The man in the middle would need to spoof the voice (with current microphone+environment etc.) in ~real time, probably both parties as well. And with the awareness to detect which words to replace in the middle of a normal conversation.
With the demos we've seen feels absolutely doable, but for now requires quite some effort.
You're talking about an attacker who wants to tamper with communication. Eavesdropping is far easier. [I agree you'll want deepfakes if you want your MITM eavesdropping to handle emoji codes, for mass surveillance at least.]
But even tampering seems pretty easy if the attacker has a more modest objective, of having you and your buddy each talking to one of the attacker's henchmen using voice changers. The emoji verification won't help here -- each henchman just gives the emoji for their respective conversation.
Yes the whole point was how you'd have to deal with the emojis.
I feel it is implied that the latency is low enough (a few 100s of ms) to not impede the conversation, and that the parties have talked before and would notice if the tone of the conversation was completely different. Or maybe I'm misunderstanding.

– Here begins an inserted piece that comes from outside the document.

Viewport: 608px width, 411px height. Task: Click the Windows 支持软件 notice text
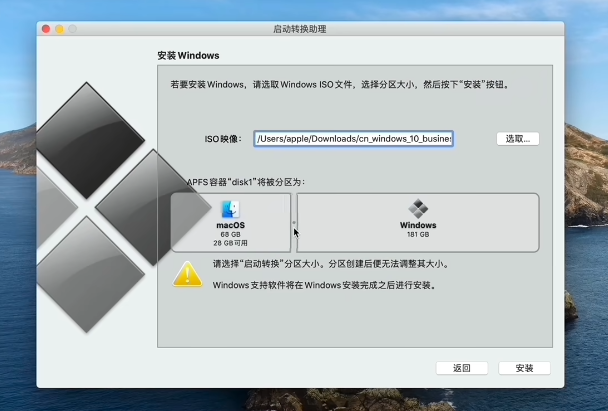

Yeah that seems right. I guess an attacker could tamper with the call early on, say "hey what are your emojis?" as soon as the call starts. Deepfaked voices and 2 henchmen should be sufficient here, no need for real-time audio rewriting. Then once the emojis have been verified, switch to a pure-eavesdrop MITM.
To defend, could ask to verify emojis at a random point in the middle of the call to make the attacker's life more difficult. Especially right before discussing sensitive information ;-)
Or drip verify over the course of the call, e.g. "what's your 3rd emoji?", and listen for signs of an attacker cutting in and out.
That doesn't help in a hypothetical where the attacker is doing a passive audio-forwarding ("pure eavesdrop") MITM for everything except emoji verification.
With the demos we've seen feels absolutely doable, but for now requires quite some effort.